産婦人科医による『低用量ピルについての座談会』に参加しました。



低用量ピルはもともと避妊目的に使用されてきましたが、現在ではその副効用を上手に用いて月経困難の改善、月経周期の安定、月経前の不調の緩和 などに用いられています。またアスリートにおいては、試合日に月経が重ならないよう調整したり、パフォーマンスを安定させたりする目的でも積極的にすすめられています。

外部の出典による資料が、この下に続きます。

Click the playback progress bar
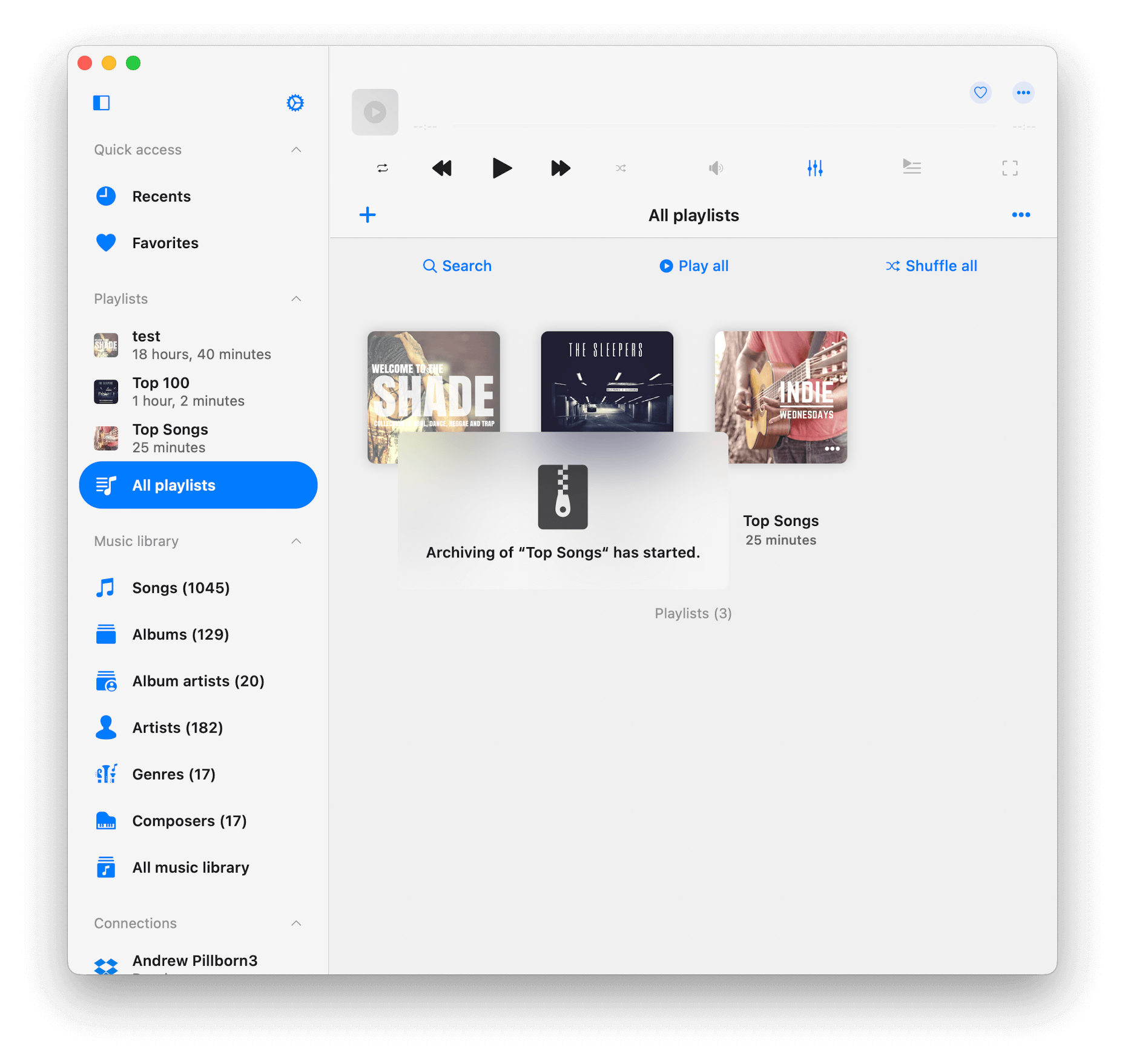The image size is (1125, 1064). 724,126
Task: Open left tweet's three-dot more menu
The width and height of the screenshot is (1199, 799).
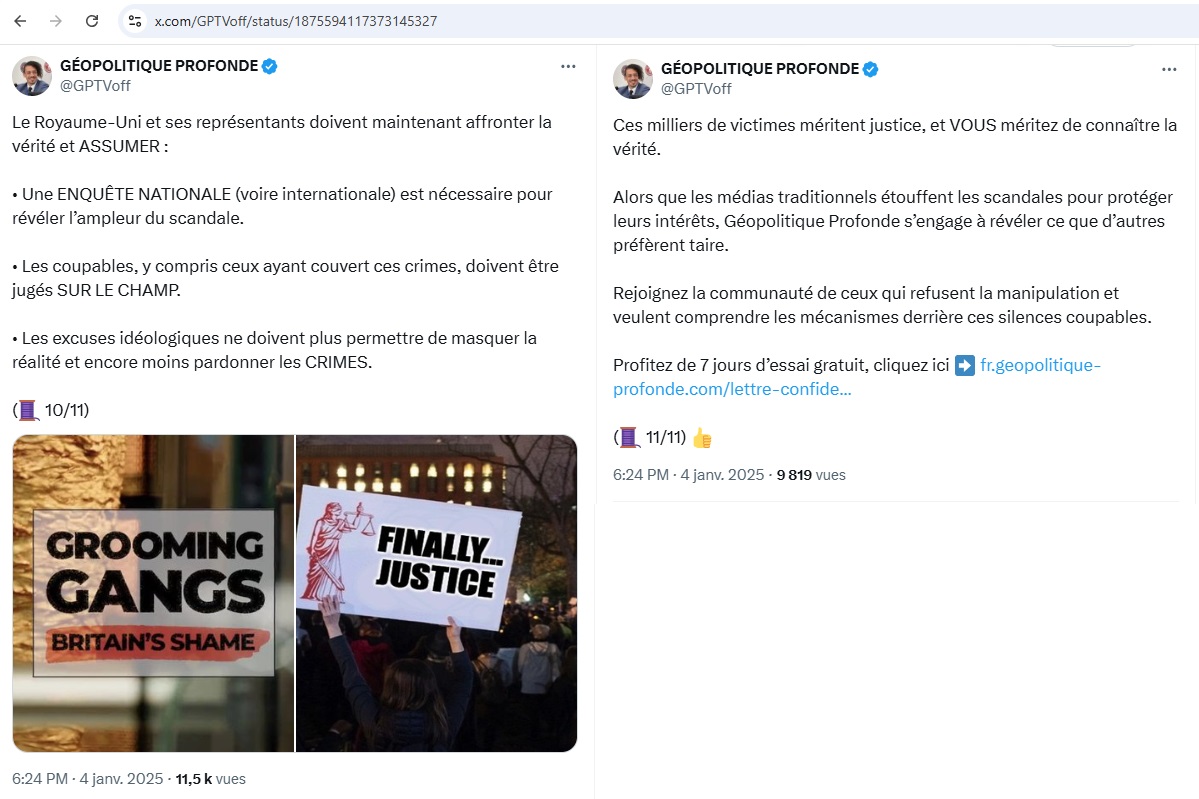Action: pos(568,67)
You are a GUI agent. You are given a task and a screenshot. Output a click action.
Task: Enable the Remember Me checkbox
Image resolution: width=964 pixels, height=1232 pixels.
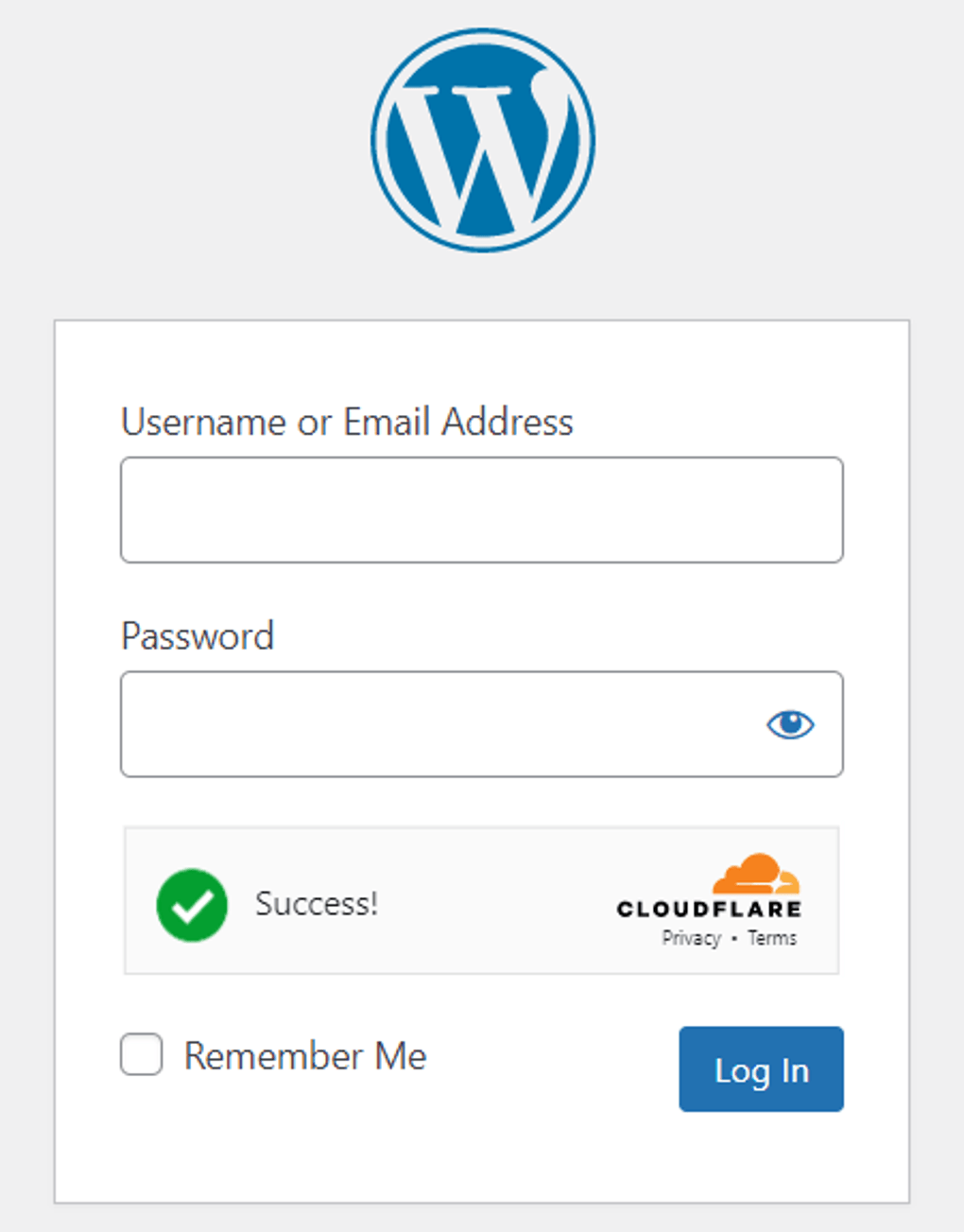point(140,1055)
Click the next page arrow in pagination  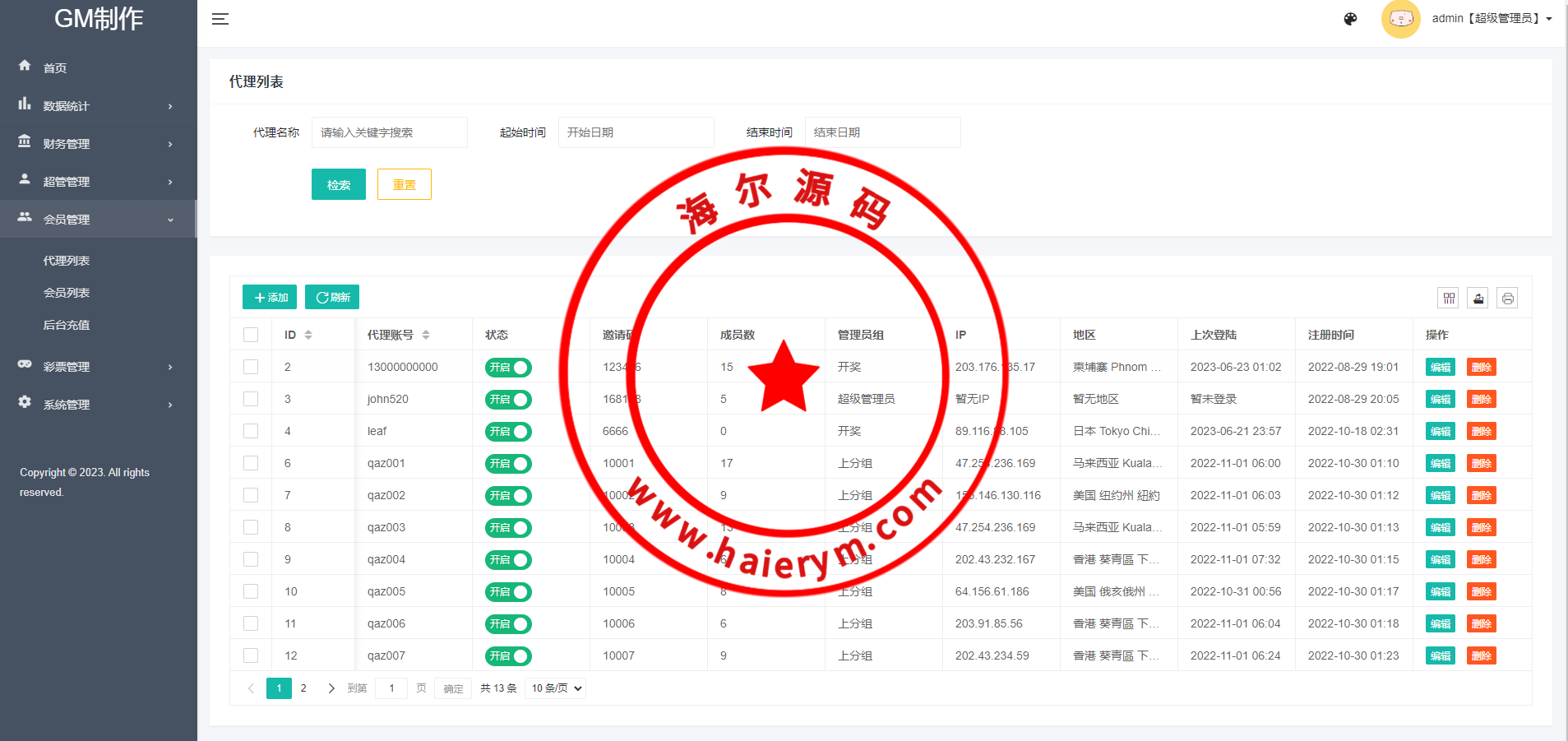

今回は数人の産婦人科医が集まって、低用量ピルについてこれまで思ったこと感じたこと困ったことなど出し合い、これからの低用量ピルになにを求めるか、など意見交換をしました。この内容は、国や低用量ピルを製造販売している製薬会社に届きますので、なにか良いかたちで変わっていくといいなぁと思っています。

日本における低用量ピルの印象はなぜこんなにも悪いのか。これは常に挙げられる懸案事項です。

世界における女性アスリートの低用量ピル使用率は、欧米での報告によると40-80%程度。一方日本では、ロンドンオリンピックに参加した女性アスリートでのデータではなんと2%を切るという低い使用率にとどまっています。

実際に外来で低用量ピルの使用をおすすめした方からいただく反応はやはり、それほど良くないものです。その中にはホルモン剤はやだ、飲んだら太りそう、飲んだ友だちが超イマイチだって言ってた、などなど先入観からのコメントが多いのも事実です。一方、生理ずらすために飲んだらすごくつらかった、など実体験に基づく声もあります。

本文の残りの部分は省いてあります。